[begin Extracted information]

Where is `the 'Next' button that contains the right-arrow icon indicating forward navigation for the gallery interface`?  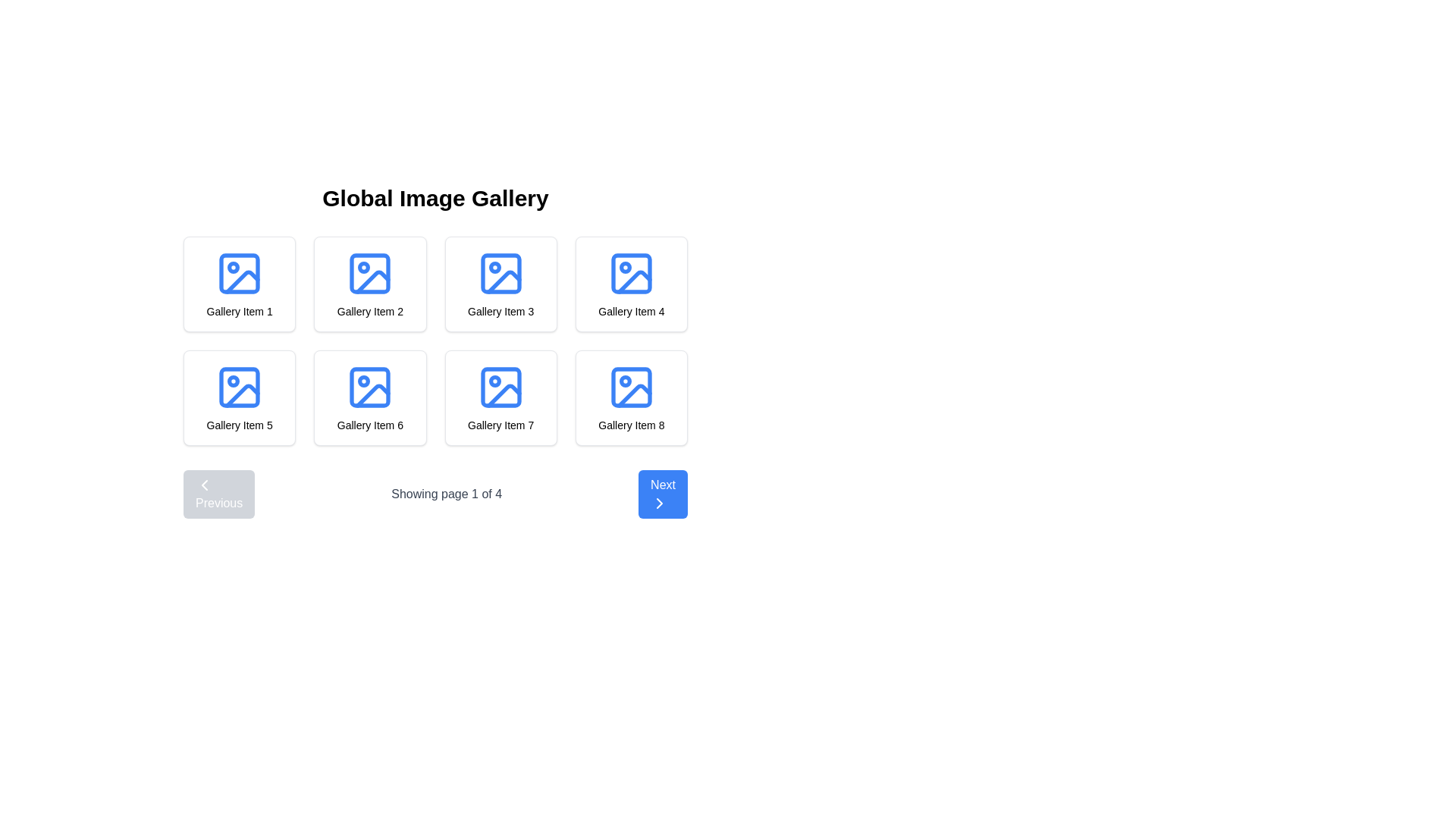
the 'Next' button that contains the right-arrow icon indicating forward navigation for the gallery interface is located at coordinates (660, 503).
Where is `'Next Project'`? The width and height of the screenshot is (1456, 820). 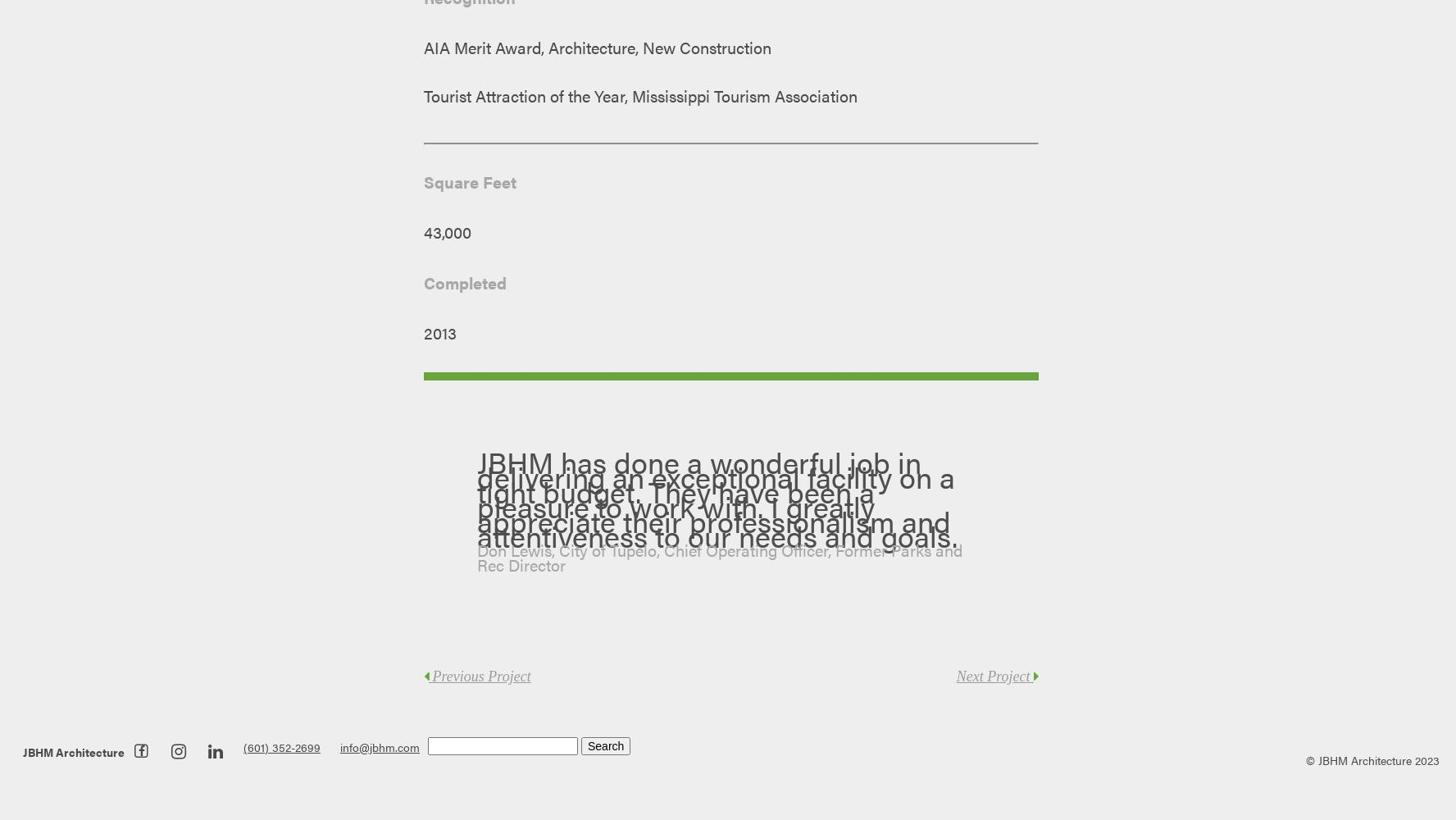
'Next Project' is located at coordinates (994, 676).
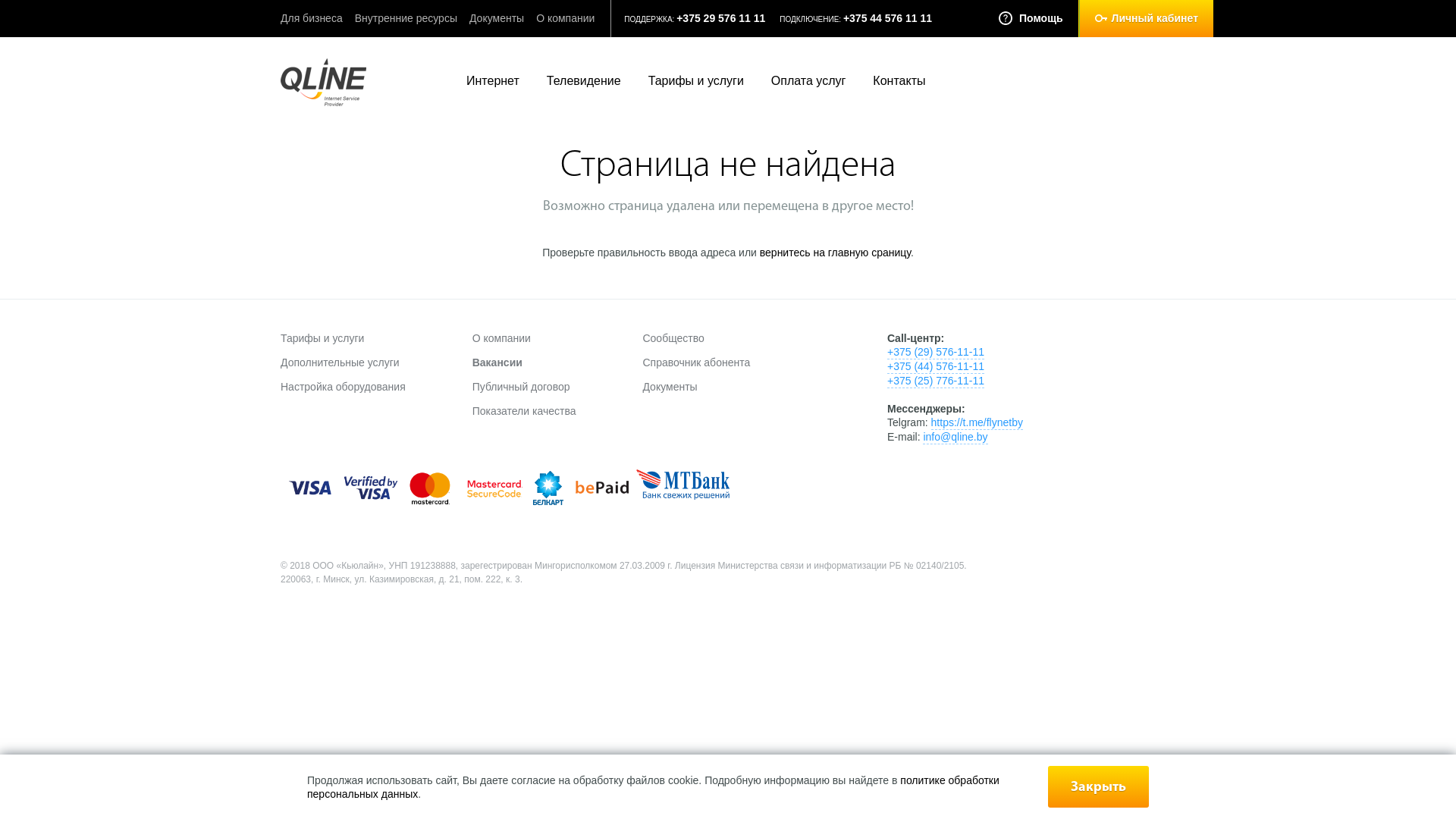 This screenshot has width=1456, height=819. I want to click on '+375 (29) 576-11-11', so click(887, 352).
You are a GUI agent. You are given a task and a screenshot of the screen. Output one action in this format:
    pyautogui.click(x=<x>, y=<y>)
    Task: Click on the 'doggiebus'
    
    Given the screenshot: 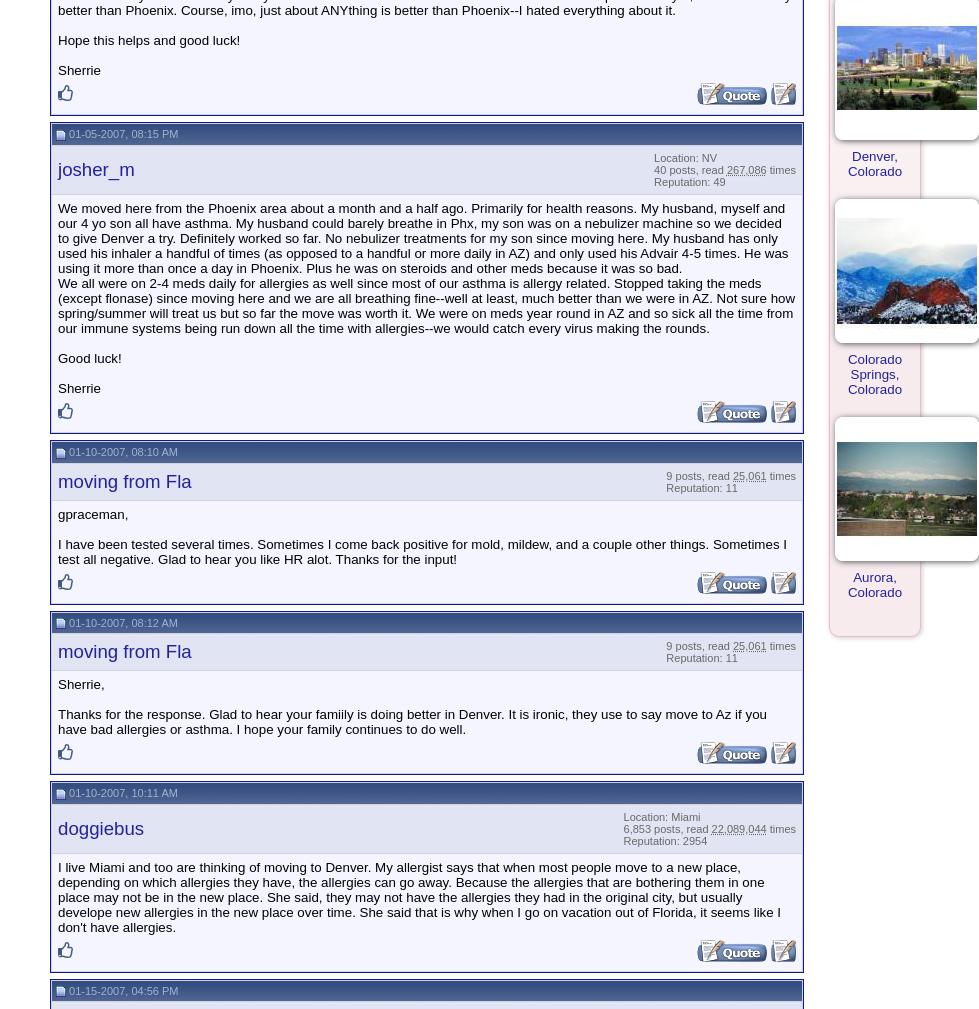 What is the action you would take?
    pyautogui.click(x=101, y=827)
    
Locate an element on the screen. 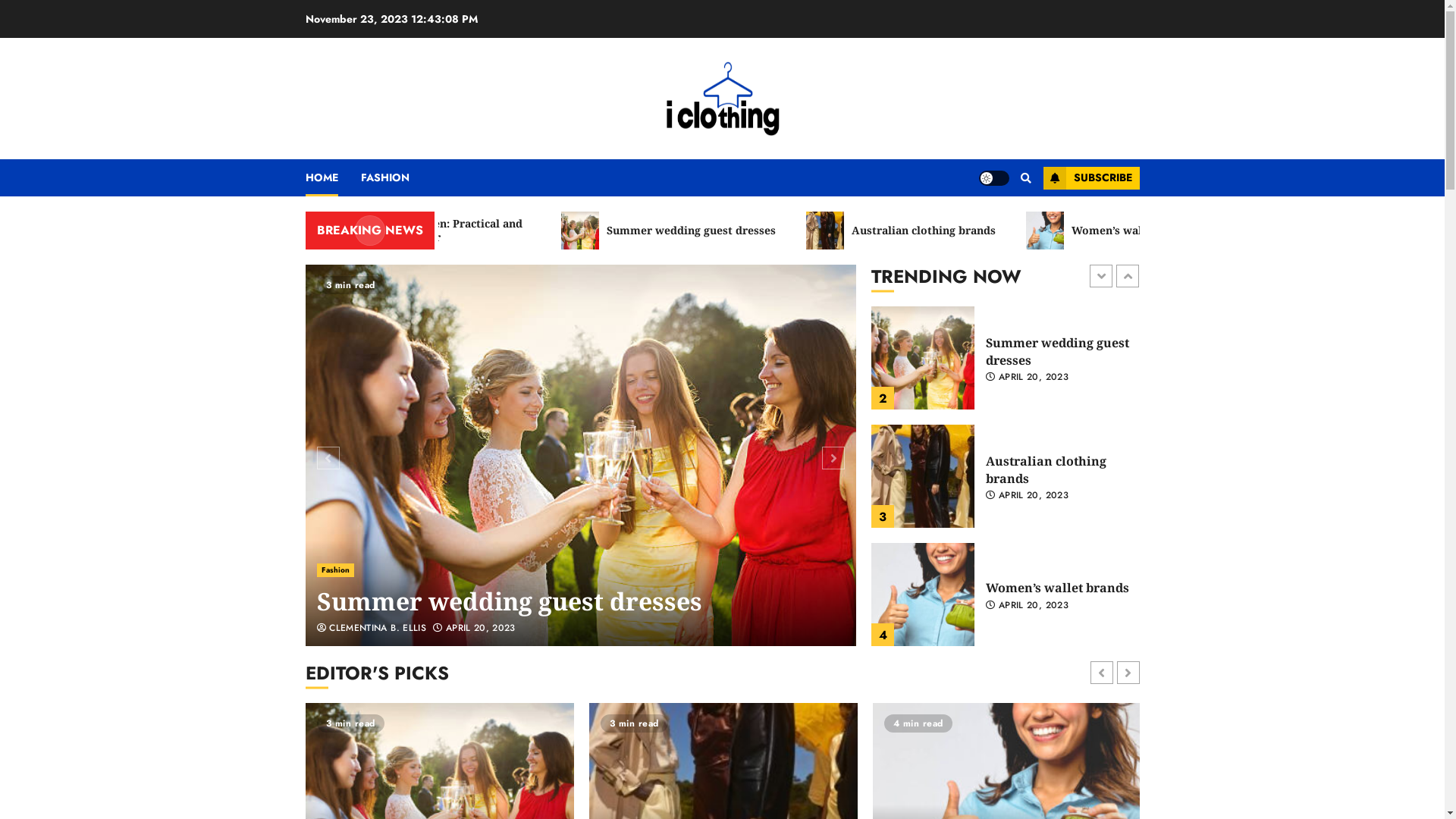 Image resolution: width=1456 pixels, height=819 pixels. 'Australian clothing brands' is located at coordinates (986, 587).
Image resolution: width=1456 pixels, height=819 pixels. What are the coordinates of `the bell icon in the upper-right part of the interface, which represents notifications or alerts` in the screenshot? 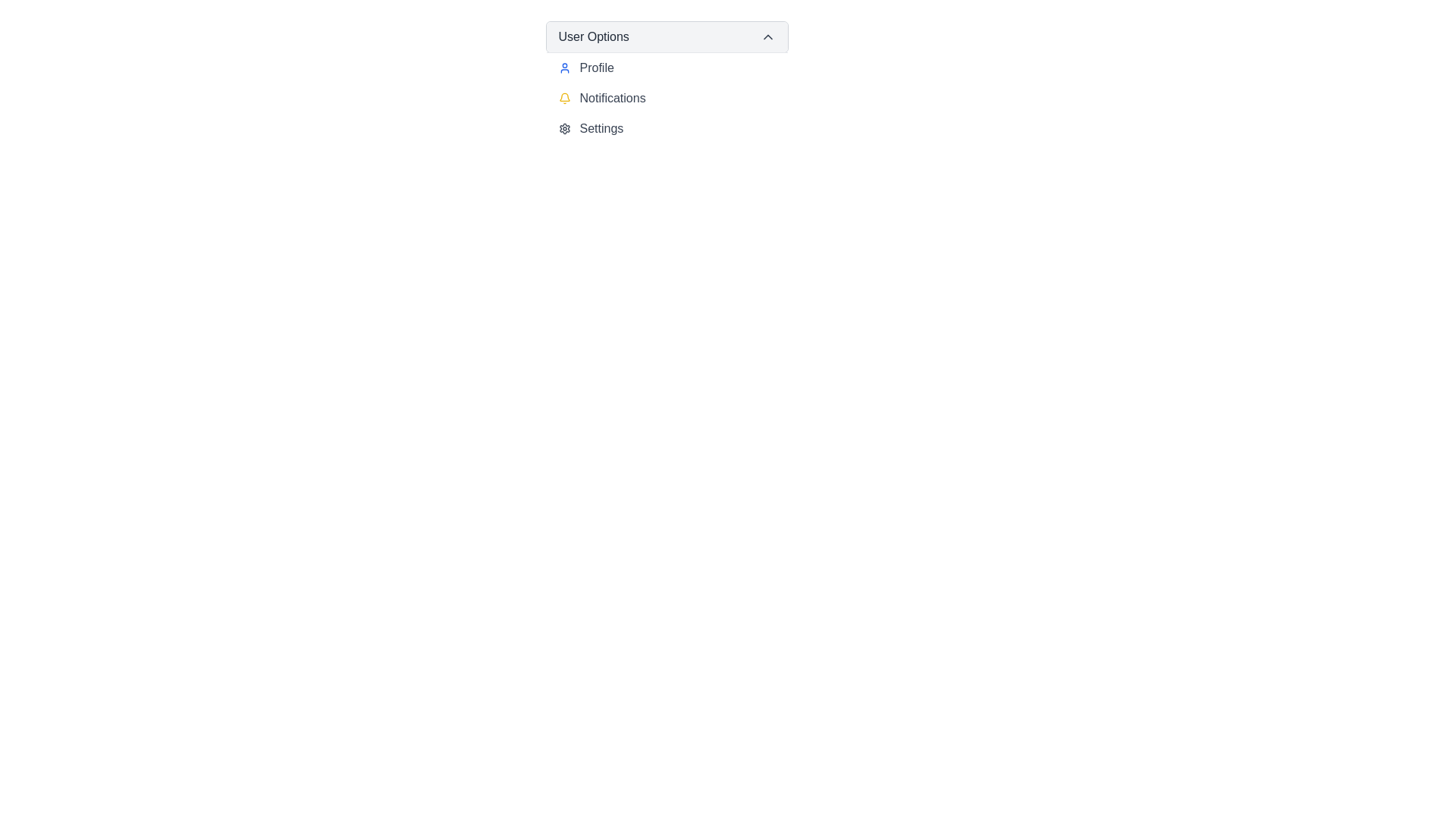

[end Extracted information]

Quote the items word for word, starting at the beginning and ending with the line that contains "This screenshot has", leaving out the pictures.

### Result
Where is `the 'Next' button that contains the right-arrow icon indicating forward navigation for the gallery interface`?  
the 'Next' button that contains the right-arrow icon indicating forward navigation for the gallery interface is located at coordinates (660, 503).
Where is `'Next Project'`? The width and height of the screenshot is (1456, 820). 
'Next Project' is located at coordinates (994, 676).
 This screenshot has width=1456, height=819. I want to click on '+375 (29) 576-11-11', so click(887, 352).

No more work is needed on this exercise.